Simpson looks backward to the glorious days of Toronto in the '70s, a place Peter Ustinov called something along the lines of "New York run by the Swiss." Now, he says, our downtown is beset by condo towers and Rolls Royce dealerships, and our suburbs are dangerous and dysfunctional hotbeds of crime.
Perhaps it's obvious by now, but I take issue with all of it.
Who would want to return to Toronto in the '70s anyway? With the notable exception of Neil Young playing Massey Hall, or Led Zeppelin at Maple Leaf Gardens, the city is a far more vibrant, exciting place now than the staid, WASPy, whitebread town it was back then.
"The amalgamated city," says Simpson, "sprawls so far that the experience of those living in a downtown condominium is far removed from the suburbanite in Scarborough." No shit, Jeff, and that's how it should be. This is something that happens to cities as they grow, the farther you get from the centre, the more different it feels. Anyhow, people live in suburbs because they don't want to have the experiences of downtown life.

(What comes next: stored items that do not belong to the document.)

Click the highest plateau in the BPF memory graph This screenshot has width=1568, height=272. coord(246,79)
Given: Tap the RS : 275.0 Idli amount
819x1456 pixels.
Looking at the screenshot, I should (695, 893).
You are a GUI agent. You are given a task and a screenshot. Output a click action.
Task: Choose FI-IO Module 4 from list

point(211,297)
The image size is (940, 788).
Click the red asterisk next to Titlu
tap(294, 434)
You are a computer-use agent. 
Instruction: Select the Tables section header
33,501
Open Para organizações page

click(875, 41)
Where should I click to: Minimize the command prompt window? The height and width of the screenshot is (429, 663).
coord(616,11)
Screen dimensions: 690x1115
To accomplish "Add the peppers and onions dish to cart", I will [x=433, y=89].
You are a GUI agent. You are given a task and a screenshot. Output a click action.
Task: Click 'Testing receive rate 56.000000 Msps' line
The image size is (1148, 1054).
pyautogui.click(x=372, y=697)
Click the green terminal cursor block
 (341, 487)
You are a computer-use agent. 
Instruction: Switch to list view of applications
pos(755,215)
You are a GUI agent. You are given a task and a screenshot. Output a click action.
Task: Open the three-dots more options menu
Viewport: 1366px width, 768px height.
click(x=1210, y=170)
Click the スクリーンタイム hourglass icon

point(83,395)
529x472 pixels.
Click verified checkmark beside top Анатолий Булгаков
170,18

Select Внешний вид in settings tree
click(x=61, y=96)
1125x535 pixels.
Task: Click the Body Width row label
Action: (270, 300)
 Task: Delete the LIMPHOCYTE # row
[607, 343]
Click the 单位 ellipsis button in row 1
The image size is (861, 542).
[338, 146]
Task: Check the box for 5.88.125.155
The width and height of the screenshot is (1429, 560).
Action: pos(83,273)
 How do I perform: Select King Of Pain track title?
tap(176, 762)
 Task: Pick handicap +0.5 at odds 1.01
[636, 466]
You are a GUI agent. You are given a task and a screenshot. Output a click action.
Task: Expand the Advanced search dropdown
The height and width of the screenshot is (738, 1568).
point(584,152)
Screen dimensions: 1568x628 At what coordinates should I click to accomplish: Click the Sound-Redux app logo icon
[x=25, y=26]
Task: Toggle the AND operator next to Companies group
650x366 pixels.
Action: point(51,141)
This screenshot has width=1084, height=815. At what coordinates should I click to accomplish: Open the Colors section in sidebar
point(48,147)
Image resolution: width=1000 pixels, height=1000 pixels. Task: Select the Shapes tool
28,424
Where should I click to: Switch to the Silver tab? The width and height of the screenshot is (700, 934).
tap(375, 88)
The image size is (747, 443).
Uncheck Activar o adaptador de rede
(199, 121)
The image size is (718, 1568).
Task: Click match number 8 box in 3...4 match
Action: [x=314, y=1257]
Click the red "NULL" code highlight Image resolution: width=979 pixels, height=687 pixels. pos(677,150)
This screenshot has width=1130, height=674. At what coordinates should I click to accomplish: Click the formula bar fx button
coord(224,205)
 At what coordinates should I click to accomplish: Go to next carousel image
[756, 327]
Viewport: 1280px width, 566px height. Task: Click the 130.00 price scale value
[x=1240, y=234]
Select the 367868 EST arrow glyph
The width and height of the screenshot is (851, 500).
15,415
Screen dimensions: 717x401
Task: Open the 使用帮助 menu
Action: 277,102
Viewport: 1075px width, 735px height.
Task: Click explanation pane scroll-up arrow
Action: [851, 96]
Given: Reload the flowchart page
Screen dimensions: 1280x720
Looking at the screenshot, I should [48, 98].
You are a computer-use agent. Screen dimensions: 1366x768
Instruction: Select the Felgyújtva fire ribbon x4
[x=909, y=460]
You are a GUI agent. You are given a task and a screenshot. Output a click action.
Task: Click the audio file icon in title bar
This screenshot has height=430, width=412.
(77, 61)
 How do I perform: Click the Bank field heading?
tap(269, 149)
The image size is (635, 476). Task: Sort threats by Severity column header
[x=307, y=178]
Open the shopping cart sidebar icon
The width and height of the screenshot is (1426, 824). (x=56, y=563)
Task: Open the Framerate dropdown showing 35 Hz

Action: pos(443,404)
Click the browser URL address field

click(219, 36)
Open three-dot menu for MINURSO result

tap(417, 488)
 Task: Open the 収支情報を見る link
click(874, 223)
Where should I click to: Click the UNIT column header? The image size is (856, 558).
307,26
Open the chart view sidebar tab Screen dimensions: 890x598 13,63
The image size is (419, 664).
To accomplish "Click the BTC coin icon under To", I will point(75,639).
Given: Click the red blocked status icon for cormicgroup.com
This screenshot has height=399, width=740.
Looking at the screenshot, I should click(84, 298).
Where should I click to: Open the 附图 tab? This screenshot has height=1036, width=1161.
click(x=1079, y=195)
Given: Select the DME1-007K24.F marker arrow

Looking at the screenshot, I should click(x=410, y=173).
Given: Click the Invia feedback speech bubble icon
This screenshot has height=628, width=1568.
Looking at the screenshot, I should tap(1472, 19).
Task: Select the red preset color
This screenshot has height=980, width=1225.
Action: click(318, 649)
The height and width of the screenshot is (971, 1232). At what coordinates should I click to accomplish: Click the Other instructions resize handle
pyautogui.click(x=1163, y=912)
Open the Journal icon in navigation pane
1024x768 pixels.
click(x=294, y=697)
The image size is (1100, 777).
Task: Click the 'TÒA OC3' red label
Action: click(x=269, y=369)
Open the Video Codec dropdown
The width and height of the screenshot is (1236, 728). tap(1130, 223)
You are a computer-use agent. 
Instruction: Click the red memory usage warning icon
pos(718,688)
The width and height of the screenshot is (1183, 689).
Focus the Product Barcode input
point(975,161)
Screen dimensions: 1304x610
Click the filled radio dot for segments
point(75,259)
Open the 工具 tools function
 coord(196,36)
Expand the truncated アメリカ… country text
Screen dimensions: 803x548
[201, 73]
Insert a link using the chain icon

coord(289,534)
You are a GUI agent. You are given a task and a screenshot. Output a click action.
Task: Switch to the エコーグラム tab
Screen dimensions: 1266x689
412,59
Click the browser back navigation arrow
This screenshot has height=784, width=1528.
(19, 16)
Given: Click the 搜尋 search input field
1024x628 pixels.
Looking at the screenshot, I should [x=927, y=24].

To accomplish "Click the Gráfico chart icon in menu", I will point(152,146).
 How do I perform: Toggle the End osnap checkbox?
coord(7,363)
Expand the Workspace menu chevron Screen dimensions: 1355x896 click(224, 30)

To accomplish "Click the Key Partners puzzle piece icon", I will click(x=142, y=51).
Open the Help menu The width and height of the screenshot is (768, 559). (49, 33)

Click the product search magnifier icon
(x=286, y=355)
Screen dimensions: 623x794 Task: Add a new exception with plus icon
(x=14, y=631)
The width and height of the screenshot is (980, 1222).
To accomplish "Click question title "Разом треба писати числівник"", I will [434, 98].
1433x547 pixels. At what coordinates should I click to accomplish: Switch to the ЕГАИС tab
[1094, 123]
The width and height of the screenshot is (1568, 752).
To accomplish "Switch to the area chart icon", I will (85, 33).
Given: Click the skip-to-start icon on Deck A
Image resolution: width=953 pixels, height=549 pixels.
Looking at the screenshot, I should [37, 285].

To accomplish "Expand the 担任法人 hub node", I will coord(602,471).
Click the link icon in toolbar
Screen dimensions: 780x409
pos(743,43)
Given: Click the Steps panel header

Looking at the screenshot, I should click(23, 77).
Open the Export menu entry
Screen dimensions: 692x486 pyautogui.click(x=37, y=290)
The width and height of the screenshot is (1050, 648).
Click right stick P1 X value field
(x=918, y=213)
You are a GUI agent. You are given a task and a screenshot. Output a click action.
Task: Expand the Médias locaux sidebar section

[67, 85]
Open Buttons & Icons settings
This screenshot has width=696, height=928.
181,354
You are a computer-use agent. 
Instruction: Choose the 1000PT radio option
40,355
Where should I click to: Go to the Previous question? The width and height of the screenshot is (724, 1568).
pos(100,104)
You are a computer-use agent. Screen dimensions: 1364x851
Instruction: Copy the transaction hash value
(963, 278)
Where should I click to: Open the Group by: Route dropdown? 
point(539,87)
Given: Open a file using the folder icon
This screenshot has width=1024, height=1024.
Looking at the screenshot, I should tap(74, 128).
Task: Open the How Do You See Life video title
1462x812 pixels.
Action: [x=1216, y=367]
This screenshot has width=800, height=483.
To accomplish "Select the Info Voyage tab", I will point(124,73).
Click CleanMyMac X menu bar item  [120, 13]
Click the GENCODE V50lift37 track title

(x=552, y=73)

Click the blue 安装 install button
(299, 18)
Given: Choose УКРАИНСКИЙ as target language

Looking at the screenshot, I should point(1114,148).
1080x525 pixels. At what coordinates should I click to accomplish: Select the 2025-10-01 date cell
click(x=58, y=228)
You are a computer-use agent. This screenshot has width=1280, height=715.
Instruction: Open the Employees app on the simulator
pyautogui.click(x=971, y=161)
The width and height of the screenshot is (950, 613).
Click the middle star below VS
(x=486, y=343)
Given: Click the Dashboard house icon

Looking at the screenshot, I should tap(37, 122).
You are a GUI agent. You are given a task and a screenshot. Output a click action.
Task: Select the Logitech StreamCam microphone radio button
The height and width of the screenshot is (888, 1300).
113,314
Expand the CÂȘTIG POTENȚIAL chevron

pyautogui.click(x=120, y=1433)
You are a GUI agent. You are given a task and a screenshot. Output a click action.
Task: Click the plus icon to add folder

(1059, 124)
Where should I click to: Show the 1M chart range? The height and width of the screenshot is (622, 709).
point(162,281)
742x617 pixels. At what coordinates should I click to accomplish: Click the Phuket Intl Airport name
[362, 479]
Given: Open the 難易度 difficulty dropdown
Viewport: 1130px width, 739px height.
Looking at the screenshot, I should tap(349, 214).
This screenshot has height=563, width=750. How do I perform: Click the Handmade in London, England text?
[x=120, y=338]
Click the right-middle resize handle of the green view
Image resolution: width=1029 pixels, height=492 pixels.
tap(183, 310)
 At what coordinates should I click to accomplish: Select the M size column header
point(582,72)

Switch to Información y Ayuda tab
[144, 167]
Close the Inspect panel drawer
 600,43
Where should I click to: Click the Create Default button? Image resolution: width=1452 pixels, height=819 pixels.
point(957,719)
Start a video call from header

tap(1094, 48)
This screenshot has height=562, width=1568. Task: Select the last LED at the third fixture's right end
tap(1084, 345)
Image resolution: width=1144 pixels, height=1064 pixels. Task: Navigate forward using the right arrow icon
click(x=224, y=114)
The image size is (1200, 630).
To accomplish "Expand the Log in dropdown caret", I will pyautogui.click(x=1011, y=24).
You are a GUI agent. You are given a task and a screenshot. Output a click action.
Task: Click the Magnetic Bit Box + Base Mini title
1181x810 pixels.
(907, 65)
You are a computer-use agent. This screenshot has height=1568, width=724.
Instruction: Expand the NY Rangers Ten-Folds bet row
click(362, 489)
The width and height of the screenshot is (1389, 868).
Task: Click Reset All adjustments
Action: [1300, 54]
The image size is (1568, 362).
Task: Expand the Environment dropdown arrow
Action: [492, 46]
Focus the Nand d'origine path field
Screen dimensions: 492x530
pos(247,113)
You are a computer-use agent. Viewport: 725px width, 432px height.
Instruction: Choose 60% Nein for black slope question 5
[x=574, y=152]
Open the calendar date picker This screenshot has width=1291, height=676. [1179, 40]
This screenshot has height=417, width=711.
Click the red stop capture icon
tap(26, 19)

Ask anyone who lives in Park Slope or Williamsburg, and they'll tell you they live in Brooklyn, not New York City, and there's no reason why it should be any different for someone in Scarborough or North York. It's a matter of local pride as much as geographic identity, and there's nothing wrong with that.
The problems of suburban life don't end there for Simpson, however. "The crime in those neighbourhoods - in which families have disintegrated or never formed," he goes on, "education levels and ambitions are low, and drugs are rampant - stains the entire city." Of course we have problems, and we should be doing more to address them, but they still pale in comparison to other big cities. At least our outer suburbs aren't regularly burned by mobs of disillusioned youth, like those in Paris. At least our suburbs are, for the most part, safe and prosperous.
But our city's troubles don't end there. The downtown skyline has become blighted by "glittering cultural centres" and row upon row of unsightly condominiums. Luxury hotels, expensive car dealerships, and "fancy restaurants," are spreading like the plague.
Oh, Toronto! You're blowing all your money on condos and Rolls Royces! Shame of shames!
Yes, Jeff, the rich are getting richer, while the poor stay poor, (wasn't that a line from Les Mis?) and this is not a good thing. But affluence is something that happens to cities, successful ones at that. And we will deal with it just as other big cities do.
Even the TTC gets its share of Simpsonwrath. "Put the Toronto subway system against, say, that of Madrid, and Torontonians will weep," he says. "The Toronto Transit Commission, and Union Station, are looking old and shabby."
This may be the only legitimate point in the whole piece. Yes, the TTC could be much bigger and better-run. "Old and shabby," though? It's still the cleanest subway I've ever been on, except maybe for LA's, which is fifteen years old and mostly unused.
But where to lay the blame? Ahh, yes, of course: Those lazy fisherfolk. "Every year, massive amounts of money are quietly siphoned from Ontario taxpayers to more easterly parts of Canada," says Simpson. But that's not all: "At Queen's Park, health care gobbles up more and more of the provincial budget; its share will be more than 50 per cent in the not-too-distant future."
Damn that universal free health care! Blast those aging baby boomers and their swollen prostates! The time has come to put that money where it belongs... In making Toronto's suburbanites feel more like downtown yuppies!
Toronto is a big city with big city problems, we can all agree. But no matter what Simpson says, it remains a great city, and I wouldn't rather live anywhere else.